警察庁の公式Xアカウント「@NPA_KOHO」は1月6日、重大な注意喚起を行った。木原官房長官の映像を悪用し、不当に投資を勧誘する詐欺動画がネット上(YouTube)で拡散していることが確認されたためだ。動画の手口は、虚偽の説明を用いて巧妙に投資へ誘導する内容となっている。警察庁はこうした悪質な広告に対し、記載されたURLを不用意にクリックしないことや、氏名・電話番号・銀行口座などの個人情報を入力・登録しないよう強く呼びかけている。
今回の事案を受け、SNS上では多くの利用者から不安や憤りの声が上がっている。とりわけ目立つのは、一般の視聴者が動画の真偽を客観的に見極めるのは非常に困難であるという指摘だ。

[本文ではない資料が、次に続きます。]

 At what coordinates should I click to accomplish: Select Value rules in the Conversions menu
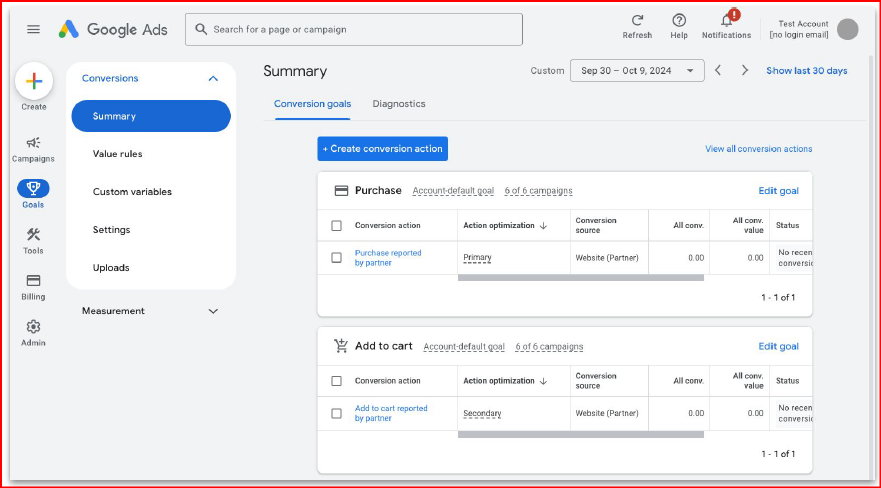[x=117, y=154]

AIによって著名人の声や表情を精緻に再現するディープフェイク技術が悪用されることで、木原官房長官のような公職者が特定の投資案件を推奨しているという誤解を生みやすくなっている。
こうした公共のインフラを悪用した明らかな詐欺行為に対し、利用者の間では、欧州連合が進めているような「Alphabet」や「Meta」といった巨大プラットフォーム運営企業に対する規制を日本国内でも強化すべきだという意見が噴出している。特に「YouTube」などの動画配信サイトで表示される詐欺広告の審査体制が不十分であるとの理由から、企業側にさらなる責任を追求する声もある。

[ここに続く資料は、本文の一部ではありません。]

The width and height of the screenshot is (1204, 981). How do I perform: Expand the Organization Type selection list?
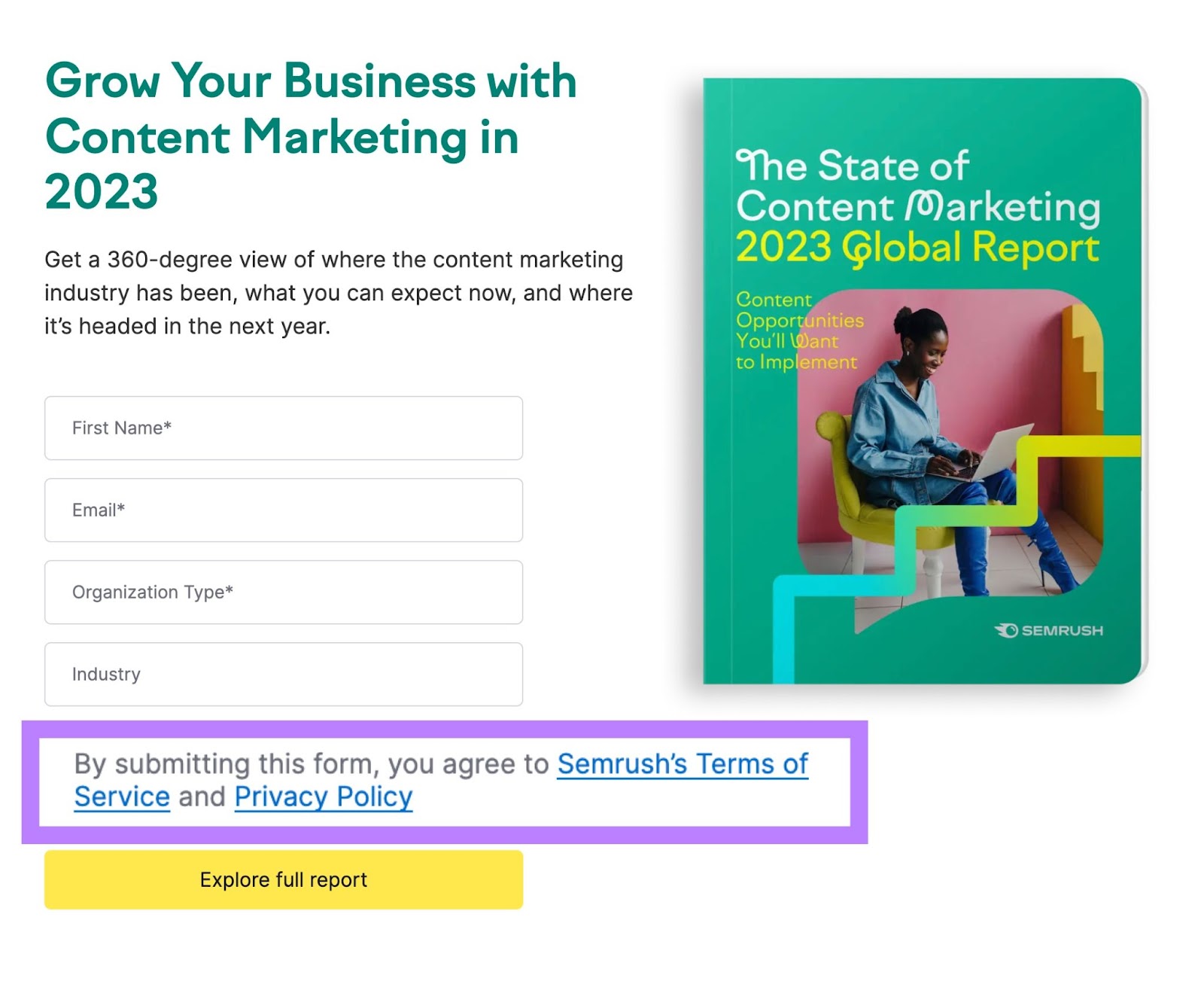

注意喚起ポストに寄せられた声の中には、実際に著名人の動画を信じて被害に遭った人物の生々しい証言もある。ある被害者は、経済的に成功している著名人が登場する広告を信頼して登録した結果、代理人を名乗る人物から「LINE」で頻繁に連絡が届くようになり、ようやく不自然さに気づいてアカウントをブロックしたという。
本来、投資には常にリスクが伴うものであり、元本保証や確実な高利益をうたう「甘い話」は存在しない。しかし、政府機関や日本銀行の名をかたることで、その防壁を突き崩そうとするのが詐欺動画の狙いだろう。
木原官房長官のみならず、皇族をおとしめるような投稿や著名人になりすました偽広告が放置されている現状に対し、国家の威信をかけて厳正に対処すべきだという論調も見られる。
生成AIの急速な発展は利便性をもたらす一方で、今回のようなフェイクコンテンツの作成を容易にした側面は否めない。今後は技術の進歩に合わせた法的な規制の検討や、プラットフォーマーに対する強力な改善要請が政府に求められるはずだ。「注意喚起にとどまらず、実行犯を必ず検挙するという強い姿勢を示していただきたいです」という声もあり、「単なるなりすまし動画」ではなく重大な事案として受け止めるべき局面に来ている。